Exercise: Print every line of the records below exactly as it reads.

Data:
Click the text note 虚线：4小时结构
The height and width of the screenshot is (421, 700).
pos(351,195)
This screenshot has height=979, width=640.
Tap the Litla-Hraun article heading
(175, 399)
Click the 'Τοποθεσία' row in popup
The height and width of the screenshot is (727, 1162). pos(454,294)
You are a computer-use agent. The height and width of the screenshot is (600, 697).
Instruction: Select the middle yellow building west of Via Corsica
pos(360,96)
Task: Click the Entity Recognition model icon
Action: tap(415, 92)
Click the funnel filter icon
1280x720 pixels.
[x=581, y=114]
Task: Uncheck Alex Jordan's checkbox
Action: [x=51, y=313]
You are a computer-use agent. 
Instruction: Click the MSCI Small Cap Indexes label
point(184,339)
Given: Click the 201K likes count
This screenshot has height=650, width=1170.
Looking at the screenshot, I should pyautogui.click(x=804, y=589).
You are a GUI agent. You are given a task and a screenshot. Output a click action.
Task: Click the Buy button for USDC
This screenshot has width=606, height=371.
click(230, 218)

Answer to this exercise:
Click the text note 虚线：4小时结构
The height and width of the screenshot is (421, 700).
pos(351,195)
This screenshot has height=979, width=640.
Tap the Litla-Hraun article heading
(175, 399)
Click the 'Τοποθεσία' row in popup
The height and width of the screenshot is (727, 1162). pos(454,294)
You are a computer-use agent. The height and width of the screenshot is (600, 697).
Instruction: Select the middle yellow building west of Via Corsica
pos(360,96)
Task: Click the Entity Recognition model icon
Action: tap(415, 92)
Click the funnel filter icon
1280x720 pixels.
[x=581, y=114]
Task: Uncheck Alex Jordan's checkbox
Action: [x=51, y=313]
You are a computer-use agent. 
Instruction: Click the MSCI Small Cap Indexes label
point(184,339)
Given: Click the 201K likes count
This screenshot has height=650, width=1170.
Looking at the screenshot, I should pyautogui.click(x=804, y=589).
You are a GUI agent. You are given a task and a screenshot. Output a click action.
Task: Click the Buy button for USDC
This screenshot has width=606, height=371.
click(230, 218)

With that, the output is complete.